Importance of benefit-to-risk assessment for disease-modifying drugs used to treat MS.

Interferon (IFN) beta has been shown to be an effective therapy in pivotal studies of multiple sclerosis (MS), with differences in outcomes based on dose and/or frequency of administration. Glatiramer acetate (GA) has also shown to have an effect on relapses and magnetic resonance imaging measures, but not on disability. All products are associated with adverse events, and utilisation of a specific therapy needs to consider benefit in relation to risk. Evidence-based medicine provides a means of assessing benefit and risk in the context of the number of patients one needs to treat to obtain benefit (NNT) compared with the number needed to treat for an adverse outcome (NNH). Efficacy and safety data are presented from IFN beta-1a (Rebif) clinical trials, including relevant NNT and NNH values, to allow assessment of the overall benefit-to-risk ratio compared with placebo.

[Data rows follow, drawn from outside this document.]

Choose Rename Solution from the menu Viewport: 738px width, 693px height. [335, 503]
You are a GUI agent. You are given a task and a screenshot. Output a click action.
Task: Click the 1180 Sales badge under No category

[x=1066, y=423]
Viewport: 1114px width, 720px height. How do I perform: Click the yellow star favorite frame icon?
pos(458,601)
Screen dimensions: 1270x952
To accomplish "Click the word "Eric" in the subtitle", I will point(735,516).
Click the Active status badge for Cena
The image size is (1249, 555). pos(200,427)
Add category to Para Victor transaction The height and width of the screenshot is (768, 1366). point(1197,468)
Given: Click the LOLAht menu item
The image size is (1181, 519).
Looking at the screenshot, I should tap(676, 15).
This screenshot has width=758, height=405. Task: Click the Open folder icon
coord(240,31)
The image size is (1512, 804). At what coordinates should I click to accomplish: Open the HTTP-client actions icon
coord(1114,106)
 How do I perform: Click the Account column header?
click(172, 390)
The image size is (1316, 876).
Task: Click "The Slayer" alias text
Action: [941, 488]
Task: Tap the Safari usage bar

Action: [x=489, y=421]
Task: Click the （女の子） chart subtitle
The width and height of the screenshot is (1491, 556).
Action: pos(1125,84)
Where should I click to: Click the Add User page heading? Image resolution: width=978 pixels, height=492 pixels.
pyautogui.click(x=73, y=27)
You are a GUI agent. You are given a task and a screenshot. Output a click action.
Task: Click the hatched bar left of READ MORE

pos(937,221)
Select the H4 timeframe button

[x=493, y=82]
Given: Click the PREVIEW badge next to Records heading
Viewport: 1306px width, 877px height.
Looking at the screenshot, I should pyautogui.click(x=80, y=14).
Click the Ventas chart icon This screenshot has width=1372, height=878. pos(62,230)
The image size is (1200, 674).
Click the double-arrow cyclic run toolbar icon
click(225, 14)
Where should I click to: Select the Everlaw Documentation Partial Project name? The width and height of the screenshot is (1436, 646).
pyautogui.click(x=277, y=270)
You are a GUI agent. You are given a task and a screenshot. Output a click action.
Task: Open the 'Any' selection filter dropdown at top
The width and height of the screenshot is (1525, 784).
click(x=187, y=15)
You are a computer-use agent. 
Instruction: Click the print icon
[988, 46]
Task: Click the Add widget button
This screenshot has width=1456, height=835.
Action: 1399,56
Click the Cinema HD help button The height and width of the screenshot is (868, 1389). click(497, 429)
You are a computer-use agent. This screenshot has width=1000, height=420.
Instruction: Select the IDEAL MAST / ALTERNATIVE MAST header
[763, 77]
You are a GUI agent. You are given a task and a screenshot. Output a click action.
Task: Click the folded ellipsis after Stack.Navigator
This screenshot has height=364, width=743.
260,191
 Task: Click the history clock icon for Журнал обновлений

Additional comparisons are made with published data for other IFN products and GA. The indirect comparative information reviewed demonstrates that IFN appears to have a better benefit- to-risk ratio than GA. Indirect comparisons suggest better efficacy of thrice weekly (tiw) IFN beta-1a compared with alternate-day IFN beta-1b, but no direct comparative data are available. Direct comparative data show that IFN beta-1a at a dose of 44 mcg tiw has a favourable benefit-to-risk ratio compared with both 22 mcg tiw and 30 mcg once weekly, suggesting that 44 mcg tiw currently has the best benefit- to-risk ratio for the treatment of relapsing MS.